Amazon hasn’t seen much success in making mobile phones, where virtual assistants are typically housed, but this isn’t true for the Echo. Having released more than a year ago, Amazon’s always-on microphone for the home has sold 3 million units and spawned a sequel: the Echo Dot. In response, Google announced plans to spinoff their virtual assistant into a home device as well: the aptly named Google Home.
Enter Apple. Many have lauded the Echo for its ability to tie in numerous third-party services. Requesting an Uber, playing a song on Spotify and even starting your Hyundai car can all be done simply by asking out loud. The same can be said for Siri when using one of Apple’s latest devices—provided your iPhone is out on the table and not in your pocket. The feature is a duplication of what’s already available in the iPhone, but convenient for those who want to access Siri without the phone nearby.

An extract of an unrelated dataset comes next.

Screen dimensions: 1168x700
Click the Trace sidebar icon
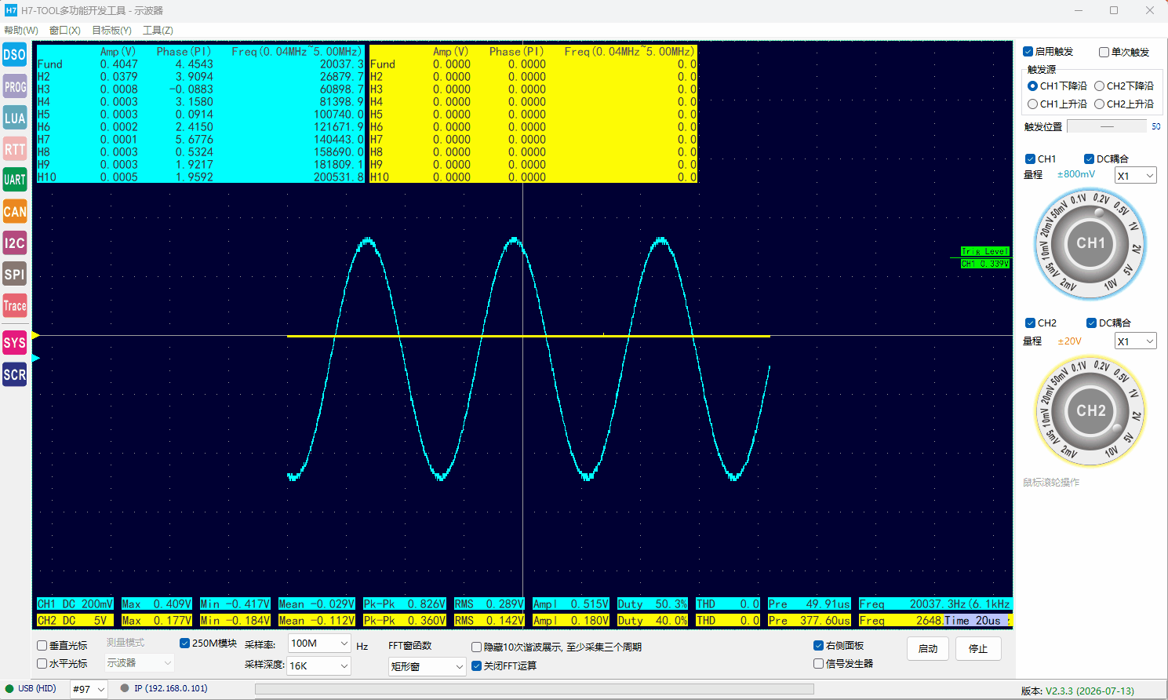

With many curious as to what new product category Apple could enter (if any), a device similar to Google Home and Amazon Echo could very well be it. There’s likely overlap between the amount of Echo users and iPhone users. Giving iUsers an Apple solution to the virtual assistant could allow for tighter integration and a better experience. Echo may be useful, but it doesn’t allow you to message friends, or receive calls.
A Siri Home device wouldn’t be perfect. Apple still has yet to imbue Siri with useful predictive abilities aside from guessing phone numbers based on emails you’ve traded. iOS 10 users still can’t talk with Siri via text like Google’s assistant and Allo. But Apple’s inclusion of Siri in the Apple TV and now in macOS Sierra show the company isn’t abandoning the vocal assistant anytime soon. The ability to access third-party apps with only one’s voice is a bold first step into making Siri more capable, and we could see more features added with the (potential) release of Cupertino’s Siri Home product.